* DATA SECTION

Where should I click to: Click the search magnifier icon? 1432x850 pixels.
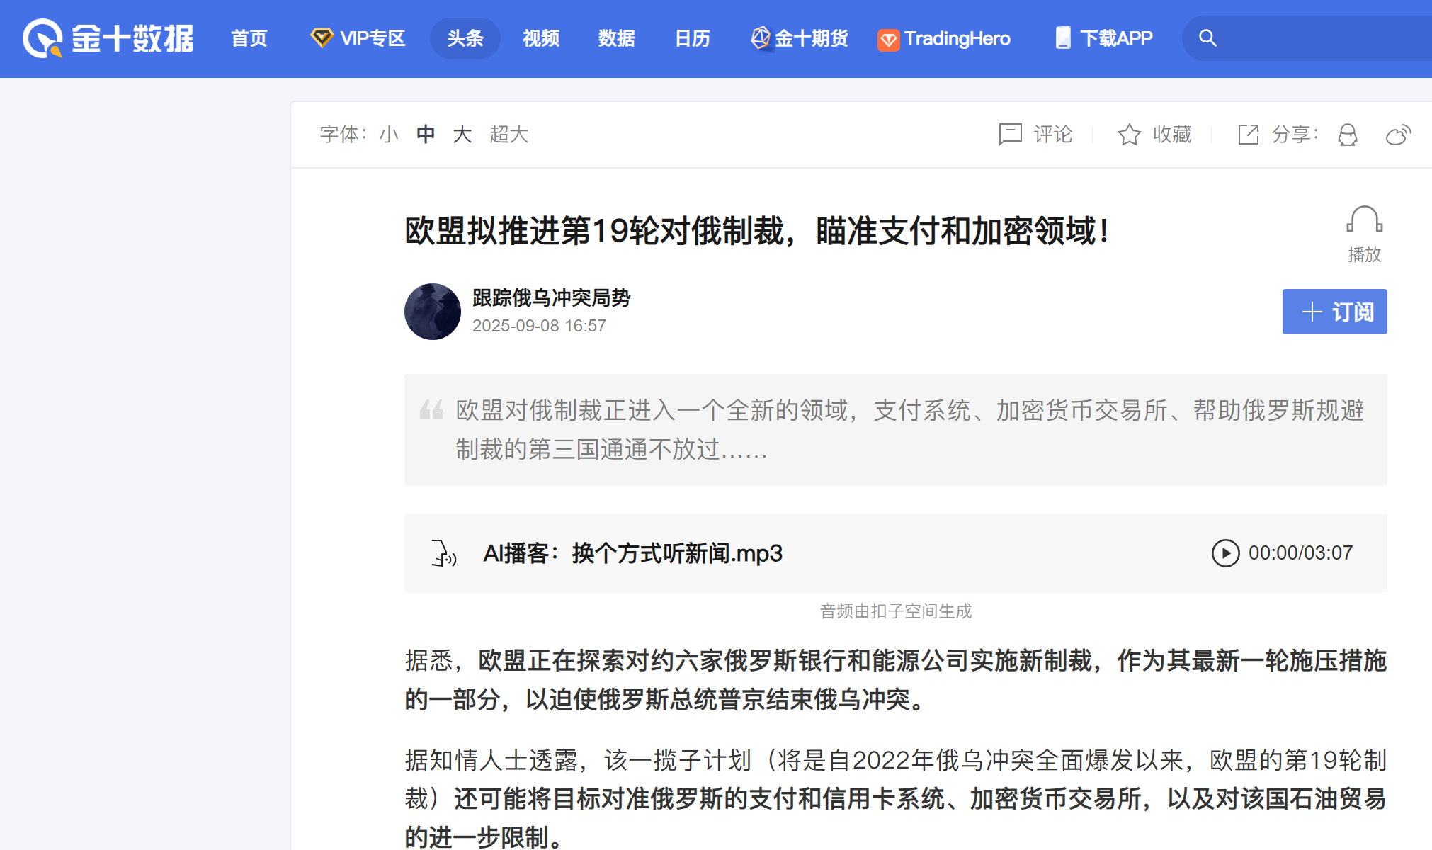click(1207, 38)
---
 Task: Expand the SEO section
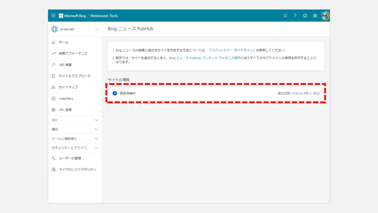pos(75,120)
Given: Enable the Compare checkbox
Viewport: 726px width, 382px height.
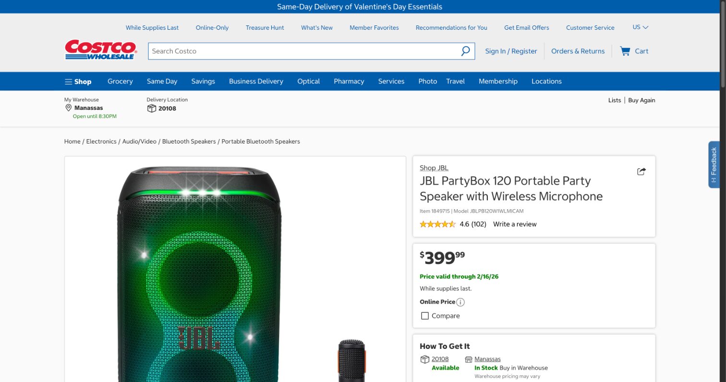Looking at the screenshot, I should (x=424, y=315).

* EXERCISE TASK
Swap "magnifier" for "magnifying glass" in the listing lines starting with the one containing "Where should I" and going on through the one containing "click(1207, 38)", keeping all else the same. Give only those lines, and leave the pictures out.

* EXERCISE RESPONSE
Where should I click to: Click the search magnifying glass icon? 1432x850 pixels.
click(1207, 38)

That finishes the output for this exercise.